「ユナイテッドで試合に勝つことが私の優先事項だ」
キャリアの全期間を通して、私はその8月から5月までの試合のサイクルに集中し、メンタル面とフィジカル面の状態を保つことに専念していた。ユナイテッドのチーム内でポジションを失いたいとは思わなかったし、もちろんクラブに居場所がなくなることも望まなかった。
ピッチの外で何が起こっても私には関わりのないことだった。選手として、自分たちの愛する仕事をするために給料を支払われていたし、私の場合はずっと応援してきたクラブでそうすることができた。その妨げになるようなことは何もするべきではなかったし、監督も許しはしなかっただろう。

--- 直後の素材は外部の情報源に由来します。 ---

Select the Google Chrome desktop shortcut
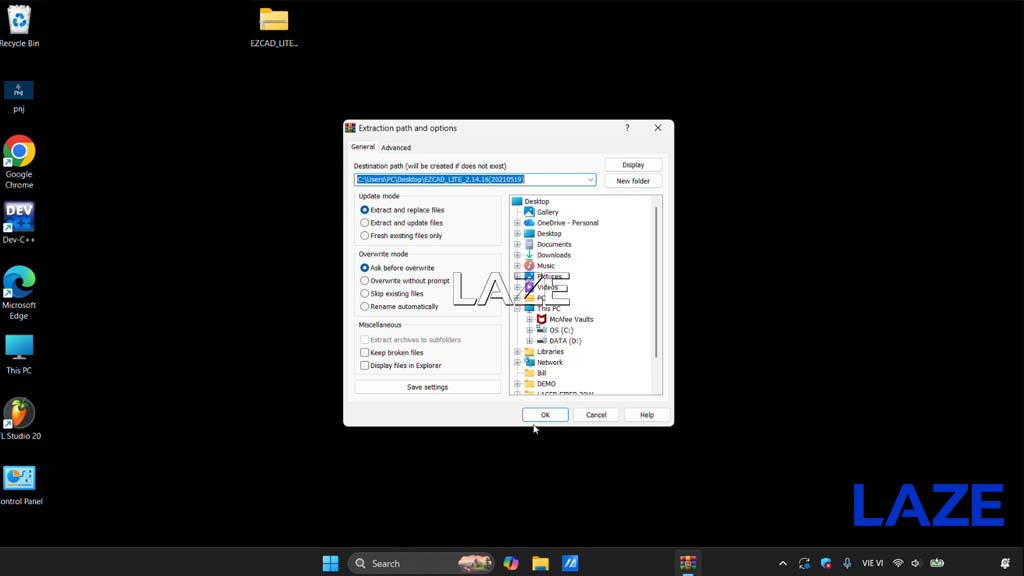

サポーターが抗議する権利は尊重するが、アンチ・グレイザーのファンたちが選手に何を望んでいたのか、私にははっきりとは分からない。オーナーが誰であれ、私はユナイテッドに損害をもたらすようなことは決してするつもりはないし、私がそうすることを望むユナイテッドファンもいないはずだ。
監督のためにプレーし、監督に付いて行くことが私の仕事だった。私はサー・アレックスに忠実であったし、彼の心の中で常にユナイテッドの利益が優先されていたのも分かっていた。

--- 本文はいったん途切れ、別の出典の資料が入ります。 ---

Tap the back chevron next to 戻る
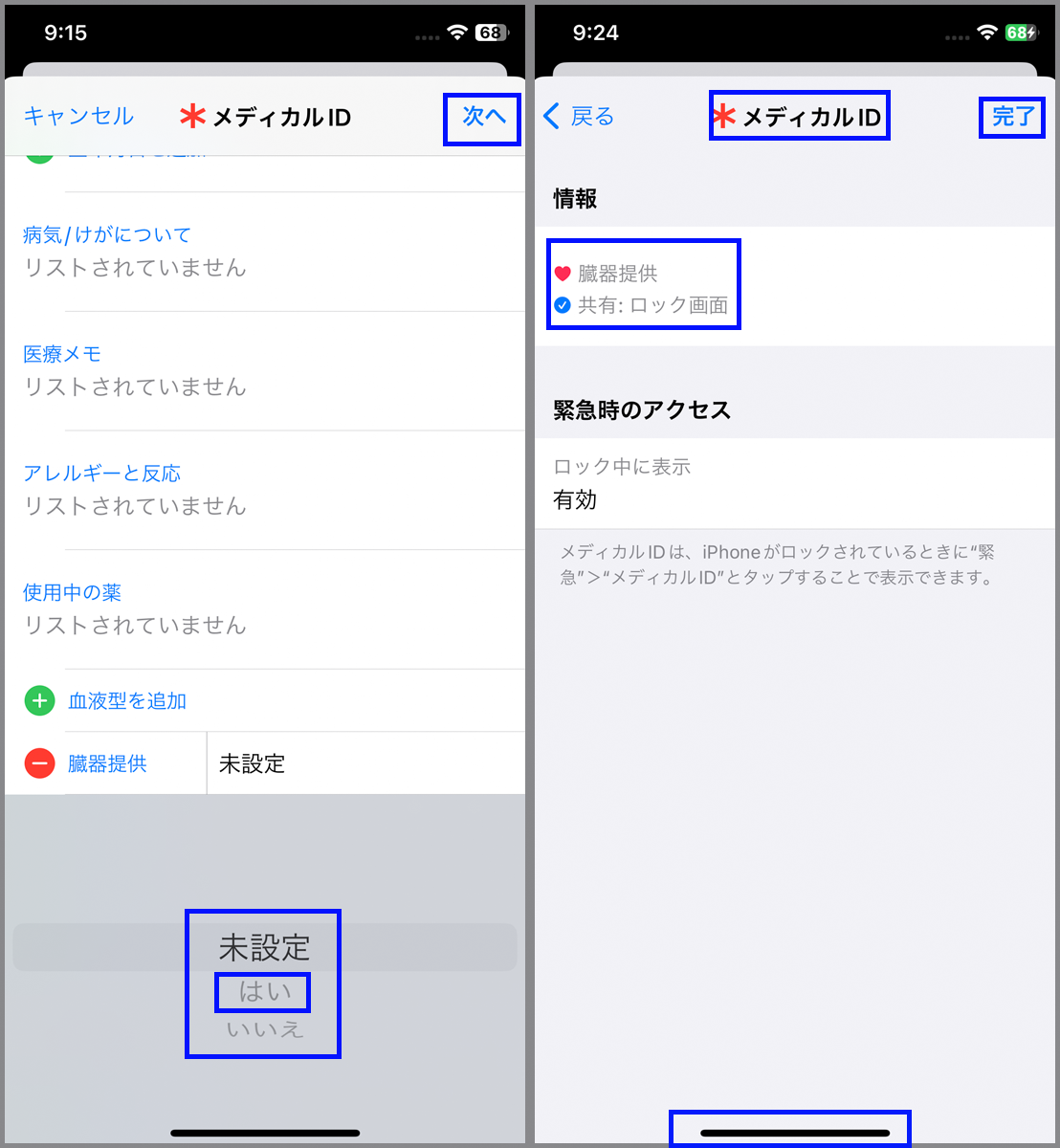The image size is (1060, 1148). click(551, 117)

アンチ・グレイザーのファンたちのために何かを言ったり何かをしたりするようサポーターから頼まれたとすれば、私の返事はきわめてシンプルなものになっていただろう。「ユナイテッドで試合に勝つことが私の優先事項だ」ということだ。
新オーナーに対してどんな形の不満があろうとも、オールド・トラフォードのファンの圧倒的多数は何よりも一つのことを気にかけていると分かっている。それはチームが勝つかどうかだ。我々が何をする時にも、それこそがいつも優先すべきことだった。